I see nothing at all controversial about the first. You yourself refer to his work as “disparaging Christianity,” so I would guess that you would agree that many Christians are likely to find this latest work, which seems to take things to a whole new level of disparagement and heresy, offensive. So I think we’re all agreed on that. You saw him as alleging that all Christians were somehow crazy or homicidal or a danger to him. My counter point was simply that I don’t think that’s what he was getting at. 99.999999999999% of Christians can be the gentlest, most rational, sanest, loving people you’d ever want to know, but that statistically insignificant unhinged guy can still hurt you. If he’d written a stridently anti-vegetarian book, he’d be terrified of rogue PETA gunmen.
I never said that he had done anything brave.
RevGeorge: I totally agree with you that it’s critical not to conflate the lunatic fringe of any group with the much, much, much larger membership. I just don’t see that as what Pullman was doing. I don’t see where he insinuates that Christianity as a unified whole or Christian leaders (specifically or generally) or Christian denominations or Christian congregations are out to get him. I only see him suggest that some *individuals* have contacted him in an alarming way. I suppose I just see nothing he said in that article as anything but obvious — the nature of this book is such that it will offend people, just as any book making such a pointed challenge at any core belief system would be expected to cause some shock and offense among its believers. In this case, those believers happen to be Christian, because this book is about Jesus. If he wrote a similar book about Mohammed, I would be neither surprised nor offended to hear him predict that it was likely to offend Muslims. I suppose I just don’t see what all the fuss over this article is about.

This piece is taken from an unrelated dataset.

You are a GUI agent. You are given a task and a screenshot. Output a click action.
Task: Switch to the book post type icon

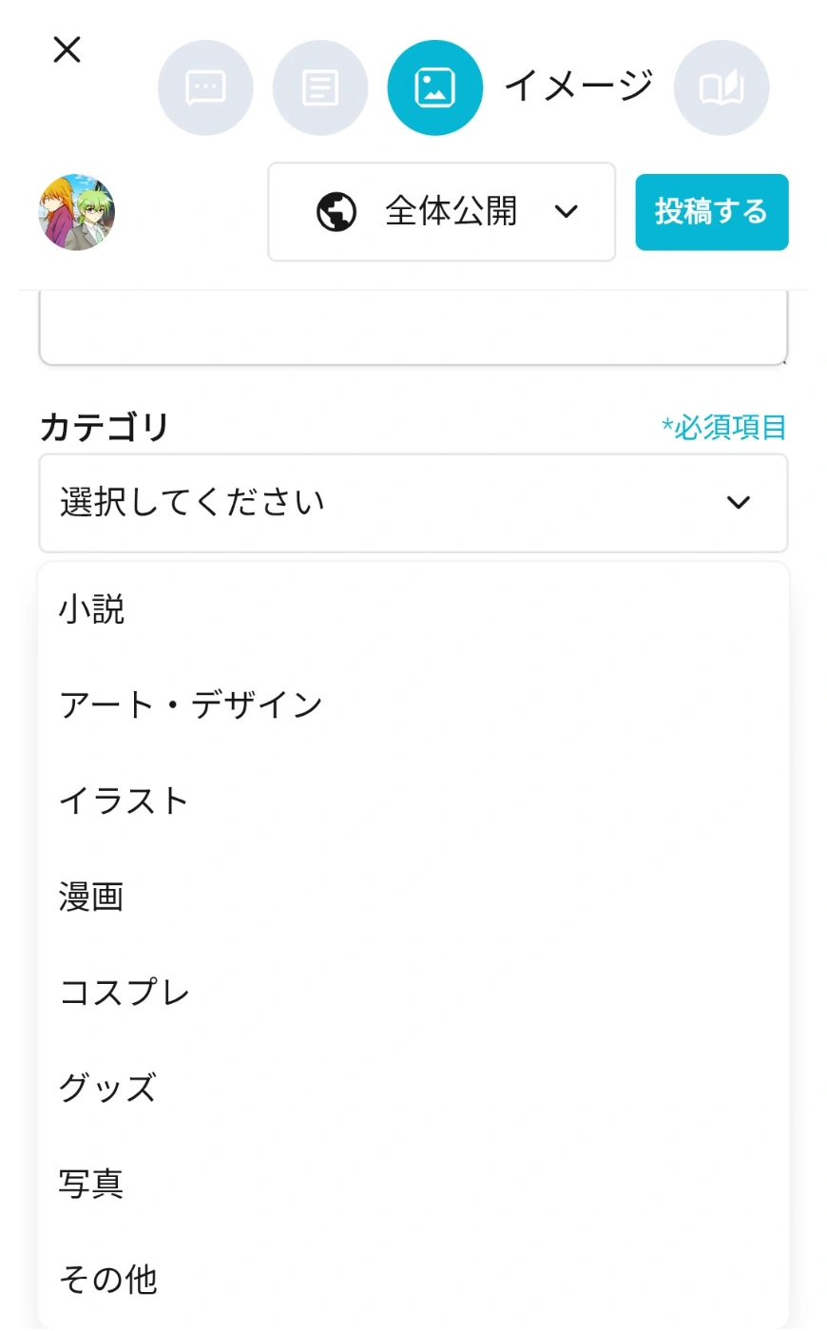[721, 87]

For what it’s worth, I don’t think I’ll read this book. I love books rooted in biblical themes, source texts, and symbols, but the brief description here just doesn’t pique my interest. I wish he’d redirected the time to writing the Book of Dust (the next in the HDM Multiverse, which every day seems less and less likely to materialize), which seems to me a more interesting and creative use of his pen.
I have closely studied His Dark Materials and read quite a few interviews of Philip Pullman. He has the gifts of a fine style and rich imagination but deploys them to poisonous effect. He also gravely misrepresents the content of the Narnia books. (For details, see PIED PIPER OF ATHEISM by Peter Vere and Sandra Miesel.)
Philip Pullman lets us know ‘What Jesus Christ Means to Me.’
H/T Inked!
Good ol’ Phillip. Denounces authoritative readings and then proceeds to set his reading up as authoritative. Apparently, he does not suffer from hobgoblins of the mind.
The irony is delicioussssssssssssssssssssssssssssss.
Back to the original topic…
Thanks for quoting me, John!
I suspect that some of these writers write these so-called spin off books not because they want to make more money but because, like the readers, they just can’t get the story out of their heads. They want a way to get back that new story feeling, so they examine the story from another angle, another character.
I, for one, appreciated what Short Second Life adds to the Twilight story. Even more so now that some of your more recent posts have started me thinking critically again, John. So thanks.